Лев Николаевич встал. Его знобило, его трясло от возмущения.
— Мои слова и мои мысли есть суть свободы моей, и я их защищу перед кем бы то ни было…
Софья Андреевна вышла, он потушил свечу и лег. Судьба всю жизнь была рядом с ним, он почти физически ощущал ее присутствие. На этот раз Судьба предсказывала, что близится, секунда за секундой, великое событие его земного бытия, и он, весь напряженный, весь внимание, лежал и вслушивался в тишину ночи. Даже его внутренний голос, его великий помощник, не ведавший ранее покоя, не признававший никаких норм, никаких пределов, вдруг умолк. Потом, после долгого ожидания, его как-то укачало, он забылся ненадолго коротким сном, а в пятом часу опять проснулся. Из соседней комнаты, из кабинета, проникал слабый свет и слышен был шелест бумаги.

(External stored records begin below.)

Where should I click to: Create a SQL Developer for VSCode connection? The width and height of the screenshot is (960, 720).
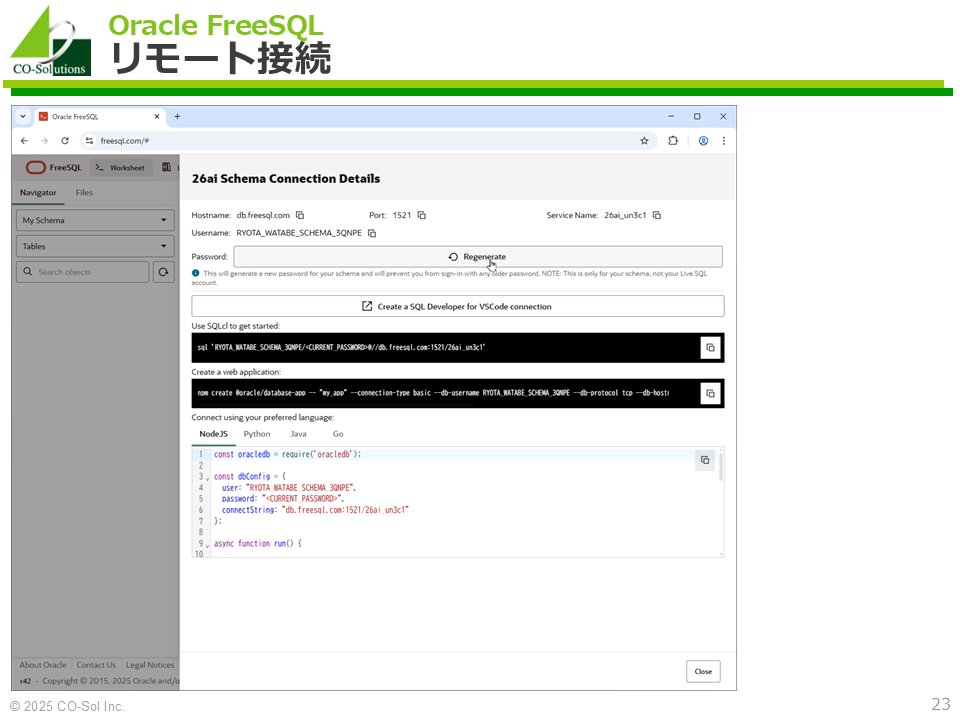point(457,306)
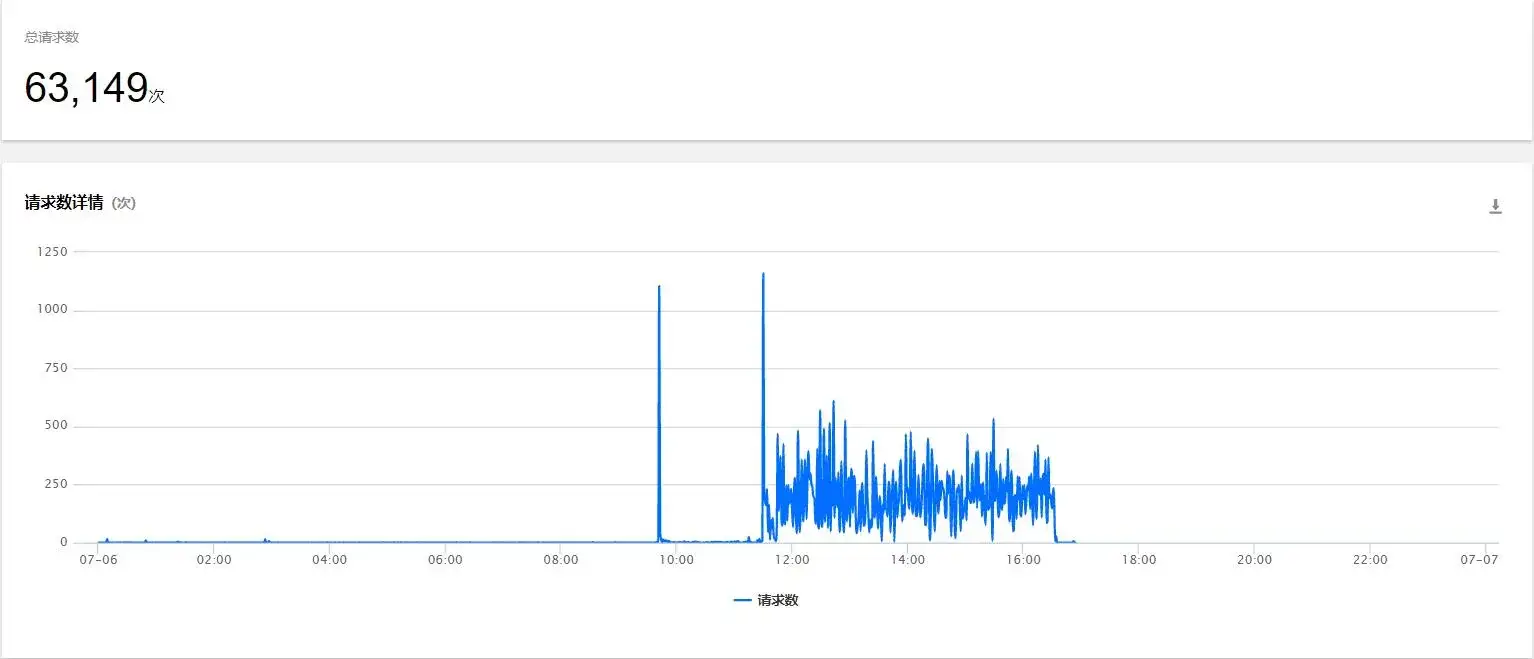Click the 500 y-axis value label
This screenshot has height=659, width=1534.
(54, 426)
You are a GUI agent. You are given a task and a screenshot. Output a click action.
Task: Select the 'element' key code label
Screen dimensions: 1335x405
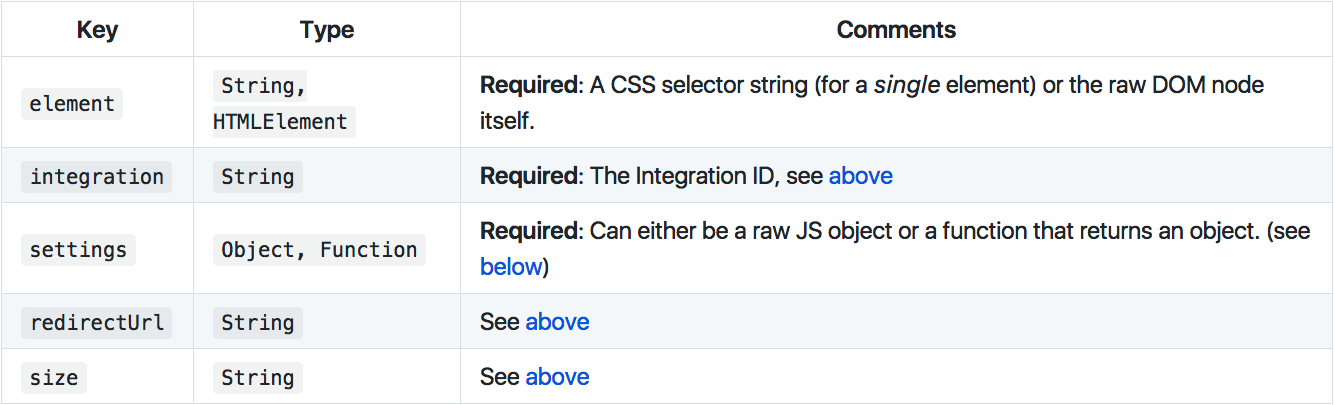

Лев Николаевич лежал, но его дух, его внутренний голос вдруг заговорил как никогда спокойно и решительно: «Теперь я уеду. Уеду немедленно, этой же ночью, как только стихнет шум в доме. Для того чтобы уйти из дома, мне нужно беречь силы, я не должен расстраивать себя. Теперь самое важное — сосчитать свой пульс. Ну не думай теперь ни о чем, теперь нет ничего важнее, кроме пульса правой руки. Итак, считаем: раз, два, три, четыре… Одиннадцать, двенадцать, тринадцать, четырнадцать…»
Софья Андреевна задула свечу. Вышла тихо из кабинета, ее шаги стихли в коридоре. Часы пробили половину пятого. Лев Николаевич лежит, ждет, когда все в доме стихнет, и считает:
«Семьдесят семь, семьдесят восемь…»
И волк прыгнул. Чувство отчаяния, что ничто из прожитой жизни более не вернется; чувство страха, что его найдут мертвым на скале и он станет пылью, ничем не проявив своей последней воли, ощущение ловушки, точное знание законов облавы; одиночество, жуткое одиночество последних дней и эта пропасть, вдруг выросшая перед ним и таинственно окутавшая себя ночными сумерками, — все это удивительно сплелось в одно мгновение, в одно дыхание, в один прыжок.